(Task instructions) Exactly as they stand, the data below are to be printed again.

-- -- --

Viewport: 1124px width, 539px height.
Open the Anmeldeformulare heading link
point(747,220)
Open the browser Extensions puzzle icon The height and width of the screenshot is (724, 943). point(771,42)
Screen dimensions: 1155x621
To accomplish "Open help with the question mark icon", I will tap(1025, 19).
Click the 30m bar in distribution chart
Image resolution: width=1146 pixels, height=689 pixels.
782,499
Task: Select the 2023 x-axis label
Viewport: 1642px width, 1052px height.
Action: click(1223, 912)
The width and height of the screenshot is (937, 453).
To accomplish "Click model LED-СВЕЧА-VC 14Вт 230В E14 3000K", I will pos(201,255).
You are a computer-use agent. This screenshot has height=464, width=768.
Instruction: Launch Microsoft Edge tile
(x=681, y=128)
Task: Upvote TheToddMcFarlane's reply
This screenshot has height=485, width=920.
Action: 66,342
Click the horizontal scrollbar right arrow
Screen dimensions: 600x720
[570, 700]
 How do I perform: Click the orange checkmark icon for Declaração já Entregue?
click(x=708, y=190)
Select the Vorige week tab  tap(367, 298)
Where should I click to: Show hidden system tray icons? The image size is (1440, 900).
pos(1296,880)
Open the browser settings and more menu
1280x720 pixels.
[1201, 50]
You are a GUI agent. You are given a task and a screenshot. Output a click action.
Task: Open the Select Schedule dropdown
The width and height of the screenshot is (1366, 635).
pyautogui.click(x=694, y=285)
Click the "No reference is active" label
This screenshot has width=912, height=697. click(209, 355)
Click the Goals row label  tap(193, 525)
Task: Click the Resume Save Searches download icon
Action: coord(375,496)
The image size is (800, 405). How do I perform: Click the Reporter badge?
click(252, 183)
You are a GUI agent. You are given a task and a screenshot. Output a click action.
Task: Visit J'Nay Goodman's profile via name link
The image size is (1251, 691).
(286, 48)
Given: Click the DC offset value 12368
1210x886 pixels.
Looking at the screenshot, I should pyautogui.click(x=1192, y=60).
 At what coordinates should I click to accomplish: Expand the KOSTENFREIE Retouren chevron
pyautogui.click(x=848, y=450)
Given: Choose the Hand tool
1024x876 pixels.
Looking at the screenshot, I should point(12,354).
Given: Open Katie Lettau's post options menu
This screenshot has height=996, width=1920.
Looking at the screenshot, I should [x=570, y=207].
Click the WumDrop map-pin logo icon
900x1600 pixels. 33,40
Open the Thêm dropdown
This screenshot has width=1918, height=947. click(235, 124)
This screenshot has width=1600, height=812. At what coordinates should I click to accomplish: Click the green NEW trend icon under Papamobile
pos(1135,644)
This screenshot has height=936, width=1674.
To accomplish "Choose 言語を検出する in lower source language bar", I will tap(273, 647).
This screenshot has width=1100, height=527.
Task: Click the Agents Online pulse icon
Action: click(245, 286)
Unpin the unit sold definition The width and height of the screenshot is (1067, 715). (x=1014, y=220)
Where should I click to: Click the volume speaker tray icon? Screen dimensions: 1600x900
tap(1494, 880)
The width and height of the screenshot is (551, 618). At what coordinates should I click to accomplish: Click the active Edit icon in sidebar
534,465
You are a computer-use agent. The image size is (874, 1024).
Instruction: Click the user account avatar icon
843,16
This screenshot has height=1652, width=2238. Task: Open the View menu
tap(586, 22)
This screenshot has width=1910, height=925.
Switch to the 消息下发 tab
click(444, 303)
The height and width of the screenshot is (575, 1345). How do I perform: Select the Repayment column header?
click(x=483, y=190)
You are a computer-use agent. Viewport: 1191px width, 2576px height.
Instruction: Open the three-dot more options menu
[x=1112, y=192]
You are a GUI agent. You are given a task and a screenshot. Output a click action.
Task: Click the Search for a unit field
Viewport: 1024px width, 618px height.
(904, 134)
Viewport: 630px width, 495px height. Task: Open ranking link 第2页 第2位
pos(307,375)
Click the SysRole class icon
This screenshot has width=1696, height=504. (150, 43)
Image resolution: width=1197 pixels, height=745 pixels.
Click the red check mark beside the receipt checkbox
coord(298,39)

-- -- --

(Problem solution)
Viewport: 1124px width, 539px height.
Open the Anmeldeformulare heading link
point(747,220)
Open the browser Extensions puzzle icon The height and width of the screenshot is (724, 943). point(771,42)
Screen dimensions: 1155x621
To accomplish "Open help with the question mark icon", I will tap(1025, 19).
Click the 30m bar in distribution chart
Image resolution: width=1146 pixels, height=689 pixels.
782,499
Task: Select the 2023 x-axis label
Viewport: 1642px width, 1052px height.
Action: click(1223, 912)
The width and height of the screenshot is (937, 453).
To accomplish "Click model LED-СВЕЧА-VC 14Вт 230В E14 3000K", I will pos(201,255).
You are a computer-use agent. This screenshot has height=464, width=768.
Instruction: Launch Microsoft Edge tile
(x=681, y=128)
Task: Upvote TheToddMcFarlane's reply
This screenshot has height=485, width=920.
Action: 66,342
Click the horizontal scrollbar right arrow
Screen dimensions: 600x720
[570, 700]
 How do I perform: Click the orange checkmark icon for Declaração já Entregue?
click(x=708, y=190)
Select the Vorige week tab  tap(367, 298)
Where should I click to: Show hidden system tray icons? The image size is (1440, 900).
pos(1296,880)
Open the browser settings and more menu
1280x720 pixels.
[1201, 50]
You are a GUI agent. You are given a task and a screenshot. Output a click action.
Task: Open the Select Schedule dropdown
The width and height of the screenshot is (1366, 635).
pyautogui.click(x=694, y=285)
Click the "No reference is active" label
This screenshot has width=912, height=697. click(209, 355)
Click the Goals row label  tap(193, 525)
Task: Click the Resume Save Searches download icon
Action: coord(375,496)
The image size is (800, 405). How do I perform: Click the Reporter badge?
click(252, 183)
You are a GUI agent. You are given a task and a screenshot. Output a click action.
Task: Visit J'Nay Goodman's profile via name link
The image size is (1251, 691).
(286, 48)
Given: Click the DC offset value 12368
1210x886 pixels.
Looking at the screenshot, I should pyautogui.click(x=1192, y=60).
 At what coordinates should I click to accomplish: Expand the KOSTENFREIE Retouren chevron
pyautogui.click(x=848, y=450)
Given: Choose the Hand tool
1024x876 pixels.
Looking at the screenshot, I should point(12,354).
Given: Open Katie Lettau's post options menu
This screenshot has height=996, width=1920.
Looking at the screenshot, I should [x=570, y=207].
Click the WumDrop map-pin logo icon
900x1600 pixels. 33,40
Open the Thêm dropdown
This screenshot has width=1918, height=947. click(235, 124)
This screenshot has width=1600, height=812. At what coordinates should I click to accomplish: Click the green NEW trend icon under Papamobile
pos(1135,644)
This screenshot has height=936, width=1674.
To accomplish "Choose 言語を検出する in lower source language bar", I will tap(273, 647).
This screenshot has width=1100, height=527.
Task: Click the Agents Online pulse icon
Action: click(245, 286)
Unpin the unit sold definition The width and height of the screenshot is (1067, 715). (x=1014, y=220)
Where should I click to: Click the volume speaker tray icon? Screen dimensions: 1600x900
tap(1494, 880)
The width and height of the screenshot is (551, 618). At what coordinates should I click to accomplish: Click the active Edit icon in sidebar
534,465
You are a computer-use agent. The image size is (874, 1024).
Instruction: Click the user account avatar icon
843,16
This screenshot has height=1652, width=2238. Task: Open the View menu
tap(586, 22)
This screenshot has width=1910, height=925.
Switch to the 消息下发 tab
click(444, 303)
The height and width of the screenshot is (575, 1345). How do I perform: Select the Repayment column header?
click(x=483, y=190)
You are a computer-use agent. Viewport: 1191px width, 2576px height.
Instruction: Open the three-dot more options menu
[x=1112, y=192]
You are a GUI agent. You are given a task and a screenshot. Output a click action.
Task: Click the Search for a unit field
Viewport: 1024px width, 618px height.
(904, 134)
Viewport: 630px width, 495px height. Task: Open ranking link 第2页 第2位
pos(307,375)
Click the SysRole class icon
This screenshot has width=1696, height=504. (150, 43)
Image resolution: width=1197 pixels, height=745 pixels.
Click the red check mark beside the receipt checkbox
coord(298,39)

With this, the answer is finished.